Norms vs. Realities: Cyber at the UN

In the wake of Russia’s invasion of Ukraine, cyber norms discussions at the UN have reached an impasse. Tensions between the US and Russia have stalled substantive progress, particularly on issues of cyber conduct during armed conflict. Yet, the continued existence of the UN working groups is a small but positive sign for the future, as is the growth of norm discussion venues beyond the UN, argues Taylor Grossman in this CSS Analysis.

by Rena Uphoff
UN
Portrait of a UN flag on a computer motherboard, October 2022. Designed by Kevin Kohler and generated using DALL-E OpenAI

Amidst the global expansion of information communications technologies (ICT) in the 1980s and 90s, governments faced new and fundamental regulatory questions: How should they handle this domain in terms of national defense, state sovereignty, criminal activity, and other core state prerogatives?
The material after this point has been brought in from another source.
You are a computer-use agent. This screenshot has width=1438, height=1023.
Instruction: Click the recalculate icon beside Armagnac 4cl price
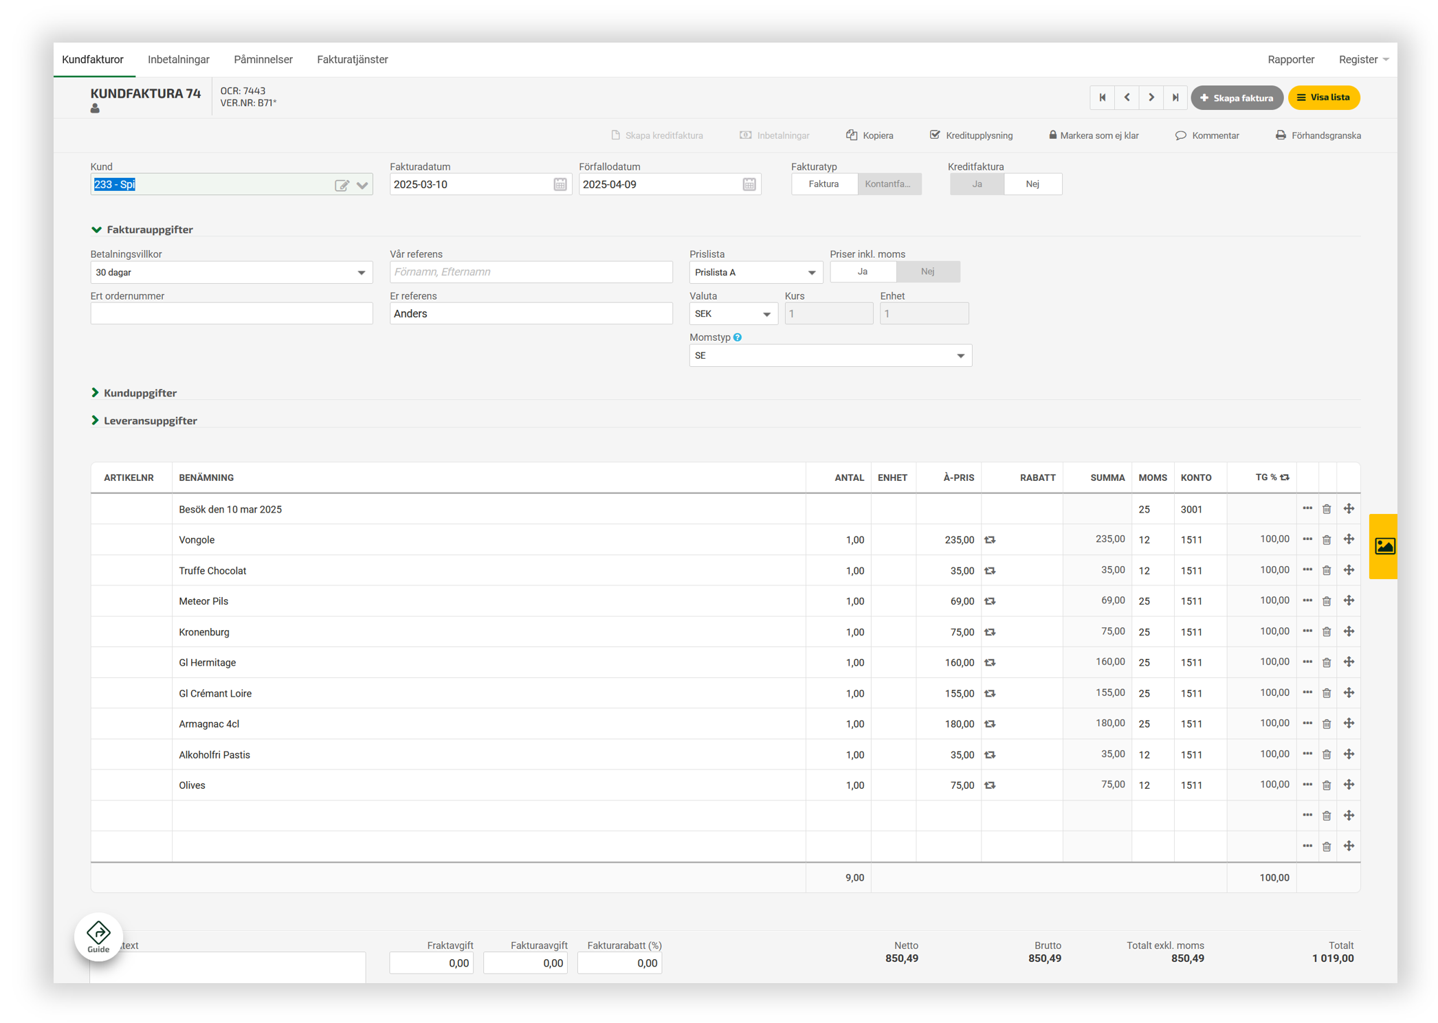(x=990, y=724)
In these early years, no agreements yet existed on how to apply international law to cyberspace. Many early Internet pioneers eschewed state interference. In Switzerland in 1996, cyber libertarian John Perry Barlow outlined a declaration of independence for cyberspace. Others began to wonder whether cyberspace would need an entirely new set of norms of behavior (See CSS Cyberdefense Report: One, Two, or Two Hundred Internets?).